Since his story emerged in 1998, Stanislav Petrov has been known as "the man who saved the world." Now he has died, aged 77, but what did he do to earn such a sobriquet?
Stanislav Petrov, who was the officer in charge of an early warning center outside Moscow, died at the age of 77 in May, but his death was only reported on Monday, September 18.
On September 26, 1983 Petrov used his initiative when others would have followed protocol, and by doing so he prevented a nuclear war.
Cold War Tensions
The Cold War was at its height and the Soviet Union and the United States were only seconds away from mutual nuclear obliteration.
A few weeks earlier a South Korean airliner had been shot down after it strayed into Soviet airspace in the Russian Far East and Ronald Reagan was the most belligerent US president for years.
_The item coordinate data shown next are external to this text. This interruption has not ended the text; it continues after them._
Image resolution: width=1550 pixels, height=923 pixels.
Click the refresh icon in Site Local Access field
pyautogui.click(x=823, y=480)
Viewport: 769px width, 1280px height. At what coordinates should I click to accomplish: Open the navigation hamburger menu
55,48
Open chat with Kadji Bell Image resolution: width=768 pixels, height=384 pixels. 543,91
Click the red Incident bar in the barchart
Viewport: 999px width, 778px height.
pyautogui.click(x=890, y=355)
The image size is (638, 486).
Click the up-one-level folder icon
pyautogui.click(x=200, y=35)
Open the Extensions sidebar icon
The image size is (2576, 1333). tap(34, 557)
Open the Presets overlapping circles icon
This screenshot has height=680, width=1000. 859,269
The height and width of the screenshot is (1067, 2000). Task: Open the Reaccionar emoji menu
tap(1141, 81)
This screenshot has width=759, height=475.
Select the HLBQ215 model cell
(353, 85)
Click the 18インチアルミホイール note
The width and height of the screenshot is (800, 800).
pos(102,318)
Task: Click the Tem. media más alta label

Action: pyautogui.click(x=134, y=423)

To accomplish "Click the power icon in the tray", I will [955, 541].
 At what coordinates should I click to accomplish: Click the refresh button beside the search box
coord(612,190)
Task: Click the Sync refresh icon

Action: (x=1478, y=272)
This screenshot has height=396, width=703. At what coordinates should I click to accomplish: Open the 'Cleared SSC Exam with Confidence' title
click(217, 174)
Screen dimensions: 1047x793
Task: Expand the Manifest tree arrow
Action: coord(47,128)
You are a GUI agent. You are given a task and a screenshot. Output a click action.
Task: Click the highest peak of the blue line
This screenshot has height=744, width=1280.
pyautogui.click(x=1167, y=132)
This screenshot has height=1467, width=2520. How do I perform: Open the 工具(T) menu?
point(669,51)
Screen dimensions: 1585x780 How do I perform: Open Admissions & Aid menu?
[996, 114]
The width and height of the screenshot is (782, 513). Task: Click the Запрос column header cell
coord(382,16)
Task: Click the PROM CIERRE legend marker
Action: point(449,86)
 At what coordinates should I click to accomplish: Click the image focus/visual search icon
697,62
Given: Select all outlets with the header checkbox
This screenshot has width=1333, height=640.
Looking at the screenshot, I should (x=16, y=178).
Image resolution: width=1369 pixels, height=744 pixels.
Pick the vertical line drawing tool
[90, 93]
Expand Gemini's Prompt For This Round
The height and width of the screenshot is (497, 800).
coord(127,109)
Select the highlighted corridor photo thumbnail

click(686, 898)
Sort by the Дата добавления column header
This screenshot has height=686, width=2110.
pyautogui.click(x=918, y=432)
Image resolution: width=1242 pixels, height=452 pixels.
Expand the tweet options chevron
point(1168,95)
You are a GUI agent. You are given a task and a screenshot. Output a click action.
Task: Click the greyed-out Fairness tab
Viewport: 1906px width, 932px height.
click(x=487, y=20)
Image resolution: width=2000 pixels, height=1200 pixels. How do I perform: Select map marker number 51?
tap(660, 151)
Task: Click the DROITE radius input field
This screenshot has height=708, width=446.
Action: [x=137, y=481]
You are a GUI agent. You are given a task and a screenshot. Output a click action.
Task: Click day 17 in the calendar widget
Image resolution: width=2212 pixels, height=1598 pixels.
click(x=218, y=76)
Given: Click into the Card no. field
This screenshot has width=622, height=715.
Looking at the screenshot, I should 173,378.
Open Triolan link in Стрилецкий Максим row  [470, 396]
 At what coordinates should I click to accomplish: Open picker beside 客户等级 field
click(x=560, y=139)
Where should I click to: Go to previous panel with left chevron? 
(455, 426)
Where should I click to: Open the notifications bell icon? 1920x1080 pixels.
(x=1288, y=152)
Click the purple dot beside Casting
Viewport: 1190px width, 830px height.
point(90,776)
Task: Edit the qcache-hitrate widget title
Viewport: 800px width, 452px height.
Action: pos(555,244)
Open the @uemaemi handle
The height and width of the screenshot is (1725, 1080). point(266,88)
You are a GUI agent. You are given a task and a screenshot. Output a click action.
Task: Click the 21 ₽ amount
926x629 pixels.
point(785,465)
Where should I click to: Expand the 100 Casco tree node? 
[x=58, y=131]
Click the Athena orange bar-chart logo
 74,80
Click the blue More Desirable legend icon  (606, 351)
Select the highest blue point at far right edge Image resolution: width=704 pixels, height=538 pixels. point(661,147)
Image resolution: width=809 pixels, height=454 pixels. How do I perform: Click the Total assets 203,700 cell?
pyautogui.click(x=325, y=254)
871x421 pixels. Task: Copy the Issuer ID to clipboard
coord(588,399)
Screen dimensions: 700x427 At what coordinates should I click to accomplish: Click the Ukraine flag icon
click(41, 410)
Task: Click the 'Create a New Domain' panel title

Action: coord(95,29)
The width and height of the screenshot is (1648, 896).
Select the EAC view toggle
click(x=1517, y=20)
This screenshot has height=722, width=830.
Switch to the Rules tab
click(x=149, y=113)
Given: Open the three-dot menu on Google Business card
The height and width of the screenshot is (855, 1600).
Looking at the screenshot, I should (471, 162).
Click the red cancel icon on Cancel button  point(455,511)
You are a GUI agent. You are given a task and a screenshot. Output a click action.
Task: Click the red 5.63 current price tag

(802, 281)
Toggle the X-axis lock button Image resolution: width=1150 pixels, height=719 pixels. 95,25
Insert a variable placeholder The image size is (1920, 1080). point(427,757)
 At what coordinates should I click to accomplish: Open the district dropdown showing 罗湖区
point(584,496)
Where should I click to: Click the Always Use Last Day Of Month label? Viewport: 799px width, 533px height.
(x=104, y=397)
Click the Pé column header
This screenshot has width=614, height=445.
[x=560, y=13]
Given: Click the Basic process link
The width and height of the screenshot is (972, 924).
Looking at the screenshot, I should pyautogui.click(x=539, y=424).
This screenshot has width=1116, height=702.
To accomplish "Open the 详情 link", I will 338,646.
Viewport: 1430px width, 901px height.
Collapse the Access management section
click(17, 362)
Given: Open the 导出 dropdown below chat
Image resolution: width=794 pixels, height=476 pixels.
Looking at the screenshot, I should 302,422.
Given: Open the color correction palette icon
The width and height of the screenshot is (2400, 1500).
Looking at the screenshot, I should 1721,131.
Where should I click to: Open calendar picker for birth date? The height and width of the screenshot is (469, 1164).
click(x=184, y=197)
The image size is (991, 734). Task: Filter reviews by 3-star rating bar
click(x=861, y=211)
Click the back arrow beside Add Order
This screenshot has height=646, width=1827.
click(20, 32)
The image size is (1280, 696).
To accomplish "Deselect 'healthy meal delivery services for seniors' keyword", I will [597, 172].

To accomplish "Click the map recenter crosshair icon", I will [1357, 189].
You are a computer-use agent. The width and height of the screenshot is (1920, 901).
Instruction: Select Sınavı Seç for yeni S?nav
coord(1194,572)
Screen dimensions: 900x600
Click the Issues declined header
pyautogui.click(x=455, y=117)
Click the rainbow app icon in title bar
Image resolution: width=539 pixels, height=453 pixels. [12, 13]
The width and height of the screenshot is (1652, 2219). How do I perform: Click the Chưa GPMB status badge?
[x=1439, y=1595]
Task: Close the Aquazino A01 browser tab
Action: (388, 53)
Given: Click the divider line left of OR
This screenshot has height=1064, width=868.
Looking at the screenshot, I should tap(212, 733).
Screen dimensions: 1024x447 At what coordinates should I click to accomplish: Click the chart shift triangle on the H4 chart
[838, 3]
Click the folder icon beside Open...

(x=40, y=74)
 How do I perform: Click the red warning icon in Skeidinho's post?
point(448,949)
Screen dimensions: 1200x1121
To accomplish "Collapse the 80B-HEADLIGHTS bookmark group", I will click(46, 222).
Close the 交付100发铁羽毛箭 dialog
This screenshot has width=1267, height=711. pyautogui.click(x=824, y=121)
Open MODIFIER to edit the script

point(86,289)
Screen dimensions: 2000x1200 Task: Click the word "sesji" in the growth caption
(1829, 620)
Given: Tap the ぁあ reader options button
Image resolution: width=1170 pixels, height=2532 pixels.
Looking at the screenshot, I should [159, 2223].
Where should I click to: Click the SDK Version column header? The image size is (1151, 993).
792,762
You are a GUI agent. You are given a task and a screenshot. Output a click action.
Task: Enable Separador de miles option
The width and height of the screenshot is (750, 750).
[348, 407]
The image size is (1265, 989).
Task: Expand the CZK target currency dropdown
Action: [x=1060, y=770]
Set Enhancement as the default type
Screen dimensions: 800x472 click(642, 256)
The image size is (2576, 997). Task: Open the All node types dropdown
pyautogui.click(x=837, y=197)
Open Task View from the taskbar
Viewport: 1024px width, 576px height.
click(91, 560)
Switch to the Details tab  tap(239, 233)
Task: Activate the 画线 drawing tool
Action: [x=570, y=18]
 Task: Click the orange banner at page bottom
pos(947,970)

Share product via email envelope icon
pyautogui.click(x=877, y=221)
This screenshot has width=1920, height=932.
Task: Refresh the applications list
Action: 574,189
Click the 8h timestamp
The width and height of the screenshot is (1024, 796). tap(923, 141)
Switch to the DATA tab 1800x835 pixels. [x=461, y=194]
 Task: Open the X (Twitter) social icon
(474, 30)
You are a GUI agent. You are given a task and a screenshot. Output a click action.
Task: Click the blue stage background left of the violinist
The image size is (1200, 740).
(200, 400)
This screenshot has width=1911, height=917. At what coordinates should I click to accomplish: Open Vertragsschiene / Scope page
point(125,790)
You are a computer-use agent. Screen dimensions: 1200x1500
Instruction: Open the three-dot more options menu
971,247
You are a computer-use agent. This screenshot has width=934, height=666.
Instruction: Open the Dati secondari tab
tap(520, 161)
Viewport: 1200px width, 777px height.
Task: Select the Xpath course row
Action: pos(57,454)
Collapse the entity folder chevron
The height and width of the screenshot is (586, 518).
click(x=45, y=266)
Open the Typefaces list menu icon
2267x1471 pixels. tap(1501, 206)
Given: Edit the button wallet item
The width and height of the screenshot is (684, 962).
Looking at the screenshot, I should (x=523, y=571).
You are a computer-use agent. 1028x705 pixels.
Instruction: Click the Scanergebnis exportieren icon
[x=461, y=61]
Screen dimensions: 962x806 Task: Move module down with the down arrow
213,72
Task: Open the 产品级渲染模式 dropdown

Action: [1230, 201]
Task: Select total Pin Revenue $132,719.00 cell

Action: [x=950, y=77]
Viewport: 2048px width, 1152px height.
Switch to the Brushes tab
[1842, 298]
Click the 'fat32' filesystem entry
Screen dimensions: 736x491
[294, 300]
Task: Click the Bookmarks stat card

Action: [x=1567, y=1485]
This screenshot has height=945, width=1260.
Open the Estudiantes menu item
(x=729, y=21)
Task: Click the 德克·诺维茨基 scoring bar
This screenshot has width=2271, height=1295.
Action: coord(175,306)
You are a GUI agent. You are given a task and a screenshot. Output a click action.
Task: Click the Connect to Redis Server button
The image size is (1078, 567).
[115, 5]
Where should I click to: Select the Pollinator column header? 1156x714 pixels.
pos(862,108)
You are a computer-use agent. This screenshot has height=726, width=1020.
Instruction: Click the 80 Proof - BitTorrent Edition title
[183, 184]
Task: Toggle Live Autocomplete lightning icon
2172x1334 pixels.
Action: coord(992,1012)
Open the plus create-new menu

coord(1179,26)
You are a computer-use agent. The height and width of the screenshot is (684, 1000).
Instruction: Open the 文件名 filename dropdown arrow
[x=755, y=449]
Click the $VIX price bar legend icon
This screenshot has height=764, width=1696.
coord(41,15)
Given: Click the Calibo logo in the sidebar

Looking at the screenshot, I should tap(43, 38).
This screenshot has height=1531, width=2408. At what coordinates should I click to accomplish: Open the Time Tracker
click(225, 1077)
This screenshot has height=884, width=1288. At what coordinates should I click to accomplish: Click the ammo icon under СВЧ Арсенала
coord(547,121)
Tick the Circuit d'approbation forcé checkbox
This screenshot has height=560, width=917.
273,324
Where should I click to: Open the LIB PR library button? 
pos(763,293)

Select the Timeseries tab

Suddenly, just after midnight, the control panel lit up with a report that the US had launched five nuclear missiles aimed at the Soviet Union.
Petrov's duty was to report the incoming missiles to his superiors, who would almost certainly have ordered a snap retaliatory strike, triggering mutual destruction and untold global devastation.
"All I had to do was to reach for the phone; to raise the direct line to our top commanders — but I couldn't move. I felt like I was sitting on a hot frying pan," he said in an interview many years later.
The shrewd 44-year-old decided it was an equipment malfunction and decided not to notify his superiors.
He was right. It later turned out that a monitoring satellite had been confused by sunlight reflecting off high-altitude clouds.
Secret Hero for Years
Petrov was not disciplined or promoted for his decision and the incident remained shrouded in secrecy until 1998. By then he had retired with the rank of lieutenant colonel.
But when the story finally went public his actions were praised worldwide and he became known as "the man who saved the world."
He received several international awards, including the Dresden Prize, which was awarded in 2013.
"I did nothing heroic, I don't feel like a hero. I just did my job and I like the way I did it," Petrov said at the awards ceremony.
Made the Right Call
Petrov later explained what lay behind his hunch.
He said the control panel showed only five missiles had been launched and he figured that if the US really were to attack the Soviet Union they would launch hundreds of missiles, not just five.
"Twenty-three minutes later I realized that nothing had happened. If there had been a real strike, then I would already know about it. It was such a relief," he said in a 2013 interview.
Perhaps it was apt that even his death — in the town of Fryazino, near Moscow, in May this year — went under the radar, and the news has only now emerged.